O advogado Davi Pires, do Ministério da Justiça, fala sobre os critérios de classificação indicativa e critica a “inércia” da TV brasileira em relação ao conteúdo produzido e veiculado para as crianças.

Davi Pires é diretor-adjunto do Departamento de Justiça, Classificação, Títulos e Qualificação do Ministério da Justiça (Dejus), responsável pela classificação indicativa que determina a faixa etária adequada para audiência dos filmes, programas de TV e videogames que circulam no Brasil. Um dispositivo que auxilia os pais na hora de escolher que produtos audiovisuais podem ser consumidos pelos filhos. Ele chegou ao órgão em 2007, um mês depois da publicação da portaria que obriga a exibição da classificação na vinheta de abertura de todos os programas de televisão aberta. Acompanhou o início do processo, cheio de protestos e acusações de censura, a naturalização da regra e o aprimoramento do método. O próximo passo é fazer com que os pais usem efetivamente a classificação no dia-a-dia. “Os pais tem que procurar saber a classificação indicativa. Eles podem segui-las ou não, mas é importante que tenham parâmetro”, diz Davi em entrevista por telefone ao O POVO. Na entrevista, ele explica como funciona o processo de classificação, reitera o papel dos pais na decisão final e dá sua versão para a migração das crianças da TV aberta para a fechada.
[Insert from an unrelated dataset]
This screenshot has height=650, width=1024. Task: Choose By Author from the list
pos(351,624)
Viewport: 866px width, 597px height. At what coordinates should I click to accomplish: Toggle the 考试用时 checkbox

O POVO – O sistema brasileiro, onde a TV é uma concessão pública, é semelhante ao de outros países? Que obrigações as TVs têm por conta disso?

Davi Pires – A grande maioria segue esse modelo porque o espaço de radiodifusão é limitado, então é melhor que tenha um uso que sirva a toda sociedade. A maioria das democracias que existem mundo afora tem algum tipo de restrição e regulamentação deste espaço. No Brasil, só temos um tipo de regulamentação que determina a proteção de crianças e adolescentes. Alguns países, por exemplo, tem a proteção à verdade. Quando se faz alguma notícia é obrigação mostrar os dois lados. Não temos essa obrigação no Brasil, não está regulamentado. No caso da classificação indicativa, temos o Estatuto da Criança, que é uma regulamentação prevista pela própria Constituição.

OP – O sistema de classificação indicativa no Brasil é semelhante ao de outros países? Como funciona?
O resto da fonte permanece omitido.